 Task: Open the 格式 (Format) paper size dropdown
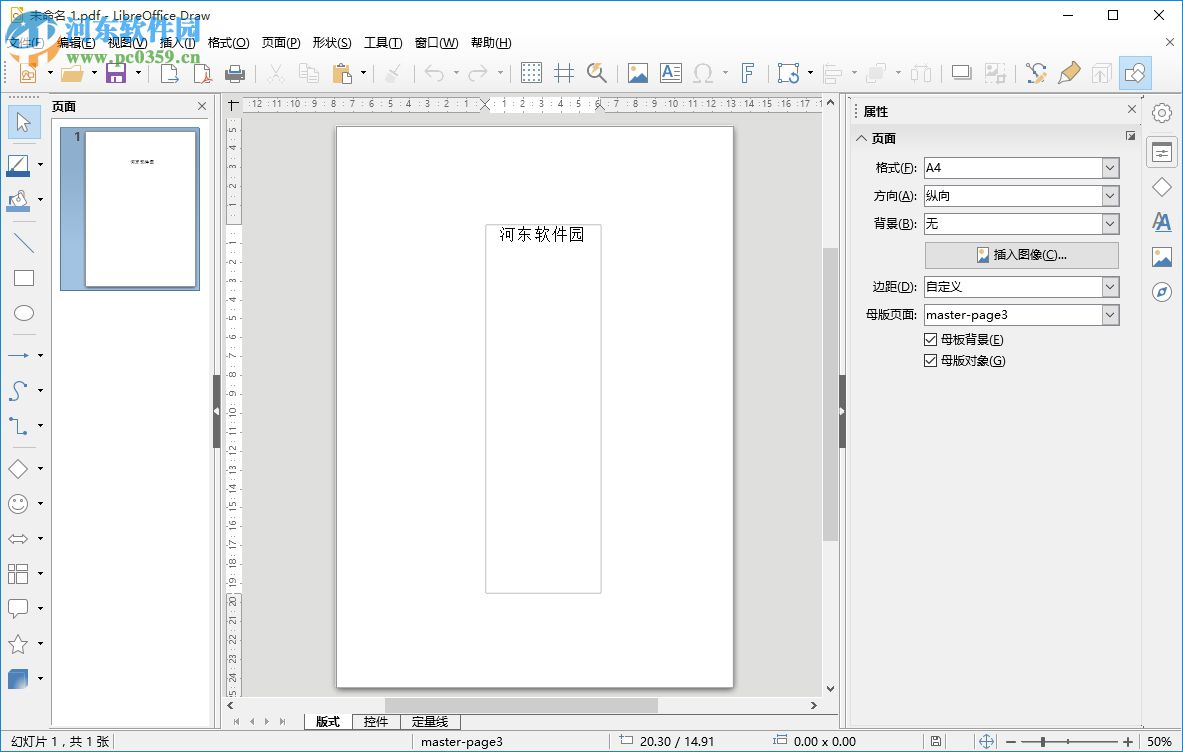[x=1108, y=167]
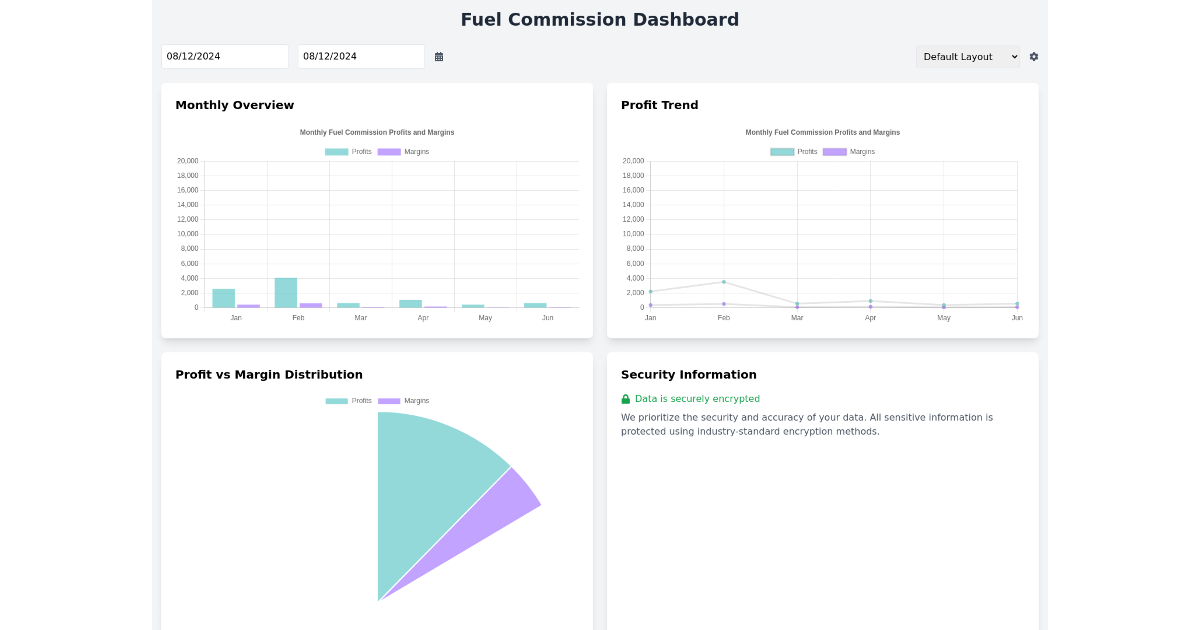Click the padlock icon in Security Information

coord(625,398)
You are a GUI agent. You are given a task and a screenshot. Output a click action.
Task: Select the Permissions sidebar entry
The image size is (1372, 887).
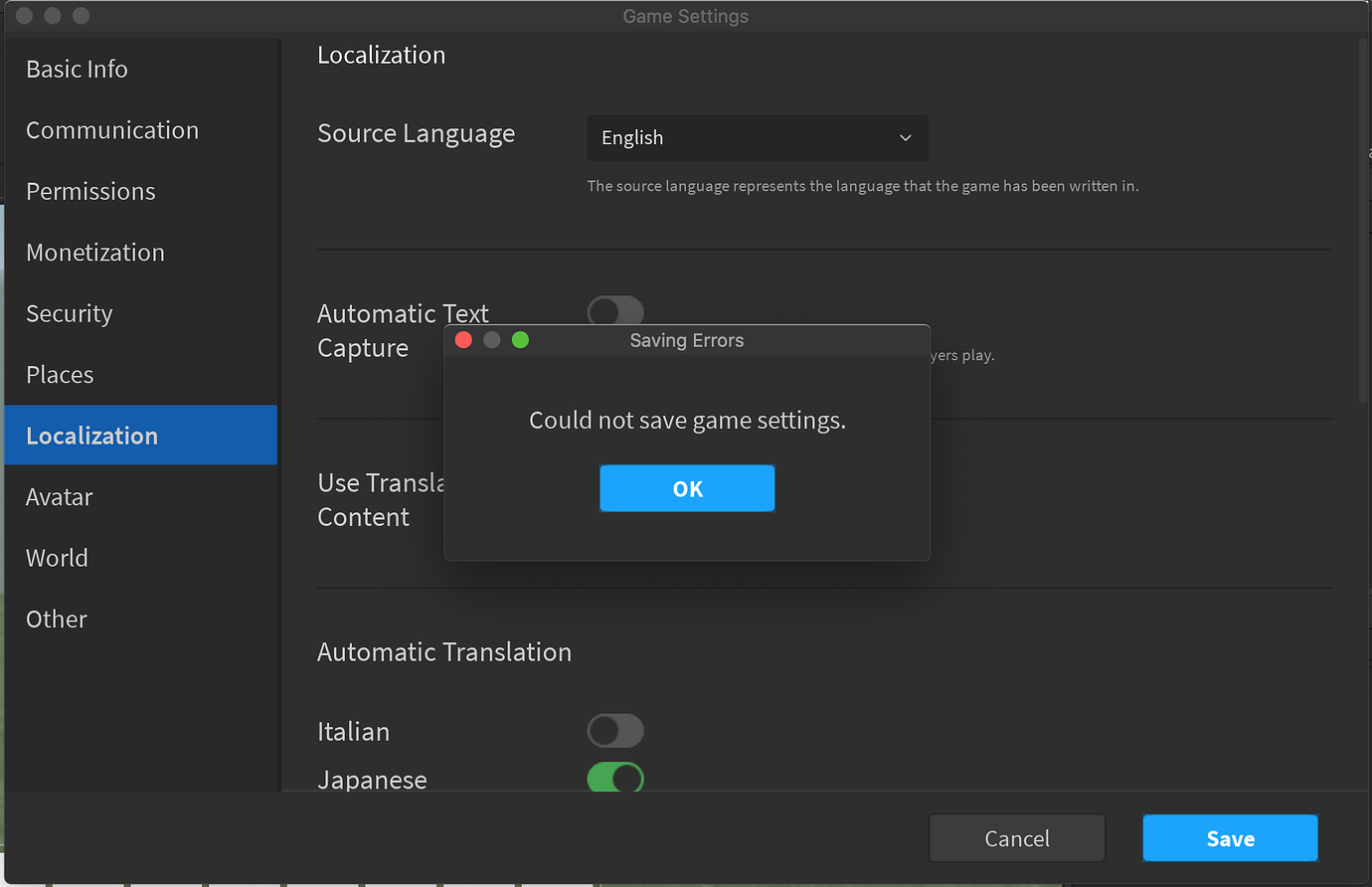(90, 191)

**********

_WHAT TO WORK ON_
Reproduce every item above with "screenshot" swapped for "screen capture" and nothing else changed. Leave the pictures out of your version.

_CORRECT OUTPUT_
 Task: Open the 格式 (Format) paper size dropdown
[x=1108, y=167]
Click the padlock icon in Security Information

coord(625,398)
You are a GUI agent. You are given a task and a screen capture. Output a click action.
Task: Select the Permissions sidebar entry
The image size is (1372, 887).
(90, 191)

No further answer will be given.